═══ Records for the task ═══

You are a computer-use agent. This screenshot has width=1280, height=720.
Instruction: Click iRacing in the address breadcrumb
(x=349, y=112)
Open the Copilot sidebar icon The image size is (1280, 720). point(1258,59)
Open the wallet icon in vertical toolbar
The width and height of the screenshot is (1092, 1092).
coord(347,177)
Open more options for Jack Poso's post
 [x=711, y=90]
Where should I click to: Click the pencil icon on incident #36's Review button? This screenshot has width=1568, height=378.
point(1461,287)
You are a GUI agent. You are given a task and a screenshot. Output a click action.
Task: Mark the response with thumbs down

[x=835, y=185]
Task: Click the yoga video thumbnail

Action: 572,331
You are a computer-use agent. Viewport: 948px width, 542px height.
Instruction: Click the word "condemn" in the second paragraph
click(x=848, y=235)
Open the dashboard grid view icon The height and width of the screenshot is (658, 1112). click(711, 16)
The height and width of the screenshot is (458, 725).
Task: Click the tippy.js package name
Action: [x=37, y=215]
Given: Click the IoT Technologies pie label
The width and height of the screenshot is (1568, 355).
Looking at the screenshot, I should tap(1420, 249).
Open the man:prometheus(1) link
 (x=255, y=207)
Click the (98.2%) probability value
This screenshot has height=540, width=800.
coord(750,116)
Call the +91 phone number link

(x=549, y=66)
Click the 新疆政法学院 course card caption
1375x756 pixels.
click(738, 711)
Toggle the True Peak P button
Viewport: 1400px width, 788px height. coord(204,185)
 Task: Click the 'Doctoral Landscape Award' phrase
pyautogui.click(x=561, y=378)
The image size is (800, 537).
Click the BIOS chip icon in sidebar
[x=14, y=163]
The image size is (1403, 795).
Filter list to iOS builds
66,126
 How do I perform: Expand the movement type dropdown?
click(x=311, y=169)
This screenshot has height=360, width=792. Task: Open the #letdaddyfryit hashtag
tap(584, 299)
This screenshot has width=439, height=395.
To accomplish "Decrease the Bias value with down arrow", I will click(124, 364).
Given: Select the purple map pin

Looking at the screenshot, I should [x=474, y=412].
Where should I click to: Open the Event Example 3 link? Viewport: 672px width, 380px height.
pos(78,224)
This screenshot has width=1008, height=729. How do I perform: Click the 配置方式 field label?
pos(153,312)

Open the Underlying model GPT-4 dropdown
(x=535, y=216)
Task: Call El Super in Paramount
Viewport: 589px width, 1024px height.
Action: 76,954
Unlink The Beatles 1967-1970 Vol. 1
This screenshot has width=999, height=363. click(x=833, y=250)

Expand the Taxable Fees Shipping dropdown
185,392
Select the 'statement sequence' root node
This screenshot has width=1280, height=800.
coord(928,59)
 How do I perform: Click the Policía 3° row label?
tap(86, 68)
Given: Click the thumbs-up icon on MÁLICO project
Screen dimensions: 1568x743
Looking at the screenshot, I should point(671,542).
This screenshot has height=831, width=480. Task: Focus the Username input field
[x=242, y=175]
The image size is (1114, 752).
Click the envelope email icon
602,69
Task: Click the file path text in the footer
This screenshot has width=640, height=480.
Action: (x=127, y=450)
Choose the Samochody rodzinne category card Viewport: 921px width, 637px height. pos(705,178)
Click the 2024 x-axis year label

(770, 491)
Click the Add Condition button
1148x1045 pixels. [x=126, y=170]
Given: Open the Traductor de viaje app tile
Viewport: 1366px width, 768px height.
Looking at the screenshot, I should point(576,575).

═══

■ About this exercise ■
Write each line of the data down again exactly as it reads.

■ Exercise output ■
You are a computer-use agent. This screenshot has width=1280, height=720.
Instruction: Click iRacing in the address breadcrumb
(x=349, y=112)
Open the Copilot sidebar icon The image size is (1280, 720). point(1258,59)
Open the wallet icon in vertical toolbar
The width and height of the screenshot is (1092, 1092).
coord(347,177)
Open more options for Jack Poso's post
 [x=711, y=90]
Where should I click to: Click the pencil icon on incident #36's Review button? This screenshot has width=1568, height=378.
point(1461,287)
You are a GUI agent. You are given a task and a screenshot. Output a click action.
Task: Mark the response with thumbs down

[x=835, y=185]
Task: Click the yoga video thumbnail

Action: 572,331
You are a computer-use agent. Viewport: 948px width, 542px height.
Instruction: Click the word "condemn" in the second paragraph
click(x=848, y=235)
Open the dashboard grid view icon The height and width of the screenshot is (658, 1112). click(711, 16)
The height and width of the screenshot is (458, 725).
Task: Click the tippy.js package name
Action: [x=37, y=215]
Given: Click the IoT Technologies pie label
The width and height of the screenshot is (1568, 355).
Looking at the screenshot, I should tap(1420, 249).
Open the man:prometheus(1) link
 (x=255, y=207)
Click the (98.2%) probability value
This screenshot has height=540, width=800.
coord(750,116)
Call the +91 phone number link

(x=549, y=66)
Click the 新疆政法学院 course card caption
1375x756 pixels.
click(738, 711)
Toggle the True Peak P button
Viewport: 1400px width, 788px height. coord(204,185)
 Task: Click the 'Doctoral Landscape Award' phrase
pyautogui.click(x=561, y=378)
The image size is (800, 537).
Click the BIOS chip icon in sidebar
[x=14, y=163]
The image size is (1403, 795).
Filter list to iOS builds
66,126
 How do I perform: Expand the movement type dropdown?
click(x=311, y=169)
This screenshot has height=360, width=792. Task: Open the #letdaddyfryit hashtag
tap(584, 299)
This screenshot has width=439, height=395.
To accomplish "Decrease the Bias value with down arrow", I will click(124, 364).
Given: Select the purple map pin

Looking at the screenshot, I should [x=474, y=412].
Where should I click to: Open the Event Example 3 link? Viewport: 672px width, 380px height.
pos(78,224)
This screenshot has width=1008, height=729. How do I perform: Click the 配置方式 field label?
pos(153,312)

Open the Underlying model GPT-4 dropdown
(x=535, y=216)
Task: Call El Super in Paramount
Viewport: 589px width, 1024px height.
Action: 76,954
Unlink The Beatles 1967-1970 Vol. 1
This screenshot has width=999, height=363. click(x=833, y=250)

Expand the Taxable Fees Shipping dropdown
185,392
Select the 'statement sequence' root node
This screenshot has width=1280, height=800.
coord(928,59)
 How do I perform: Click the Policía 3° row label?
tap(86, 68)
Given: Click the thumbs-up icon on MÁLICO project
Screen dimensions: 1568x743
Looking at the screenshot, I should point(671,542).
This screenshot has height=831, width=480. Task: Focus the Username input field
[x=242, y=175]
The image size is (1114, 752).
Click the envelope email icon
602,69
Task: Click the file path text in the footer
This screenshot has width=640, height=480.
Action: (x=127, y=450)
Choose the Samochody rodzinne category card Viewport: 921px width, 637px height. pos(705,178)
Click the 2024 x-axis year label

(770, 491)
Click the Add Condition button
1148x1045 pixels. [x=126, y=170]
Given: Open the Traductor de viaje app tile
Viewport: 1366px width, 768px height.
Looking at the screenshot, I should point(576,575).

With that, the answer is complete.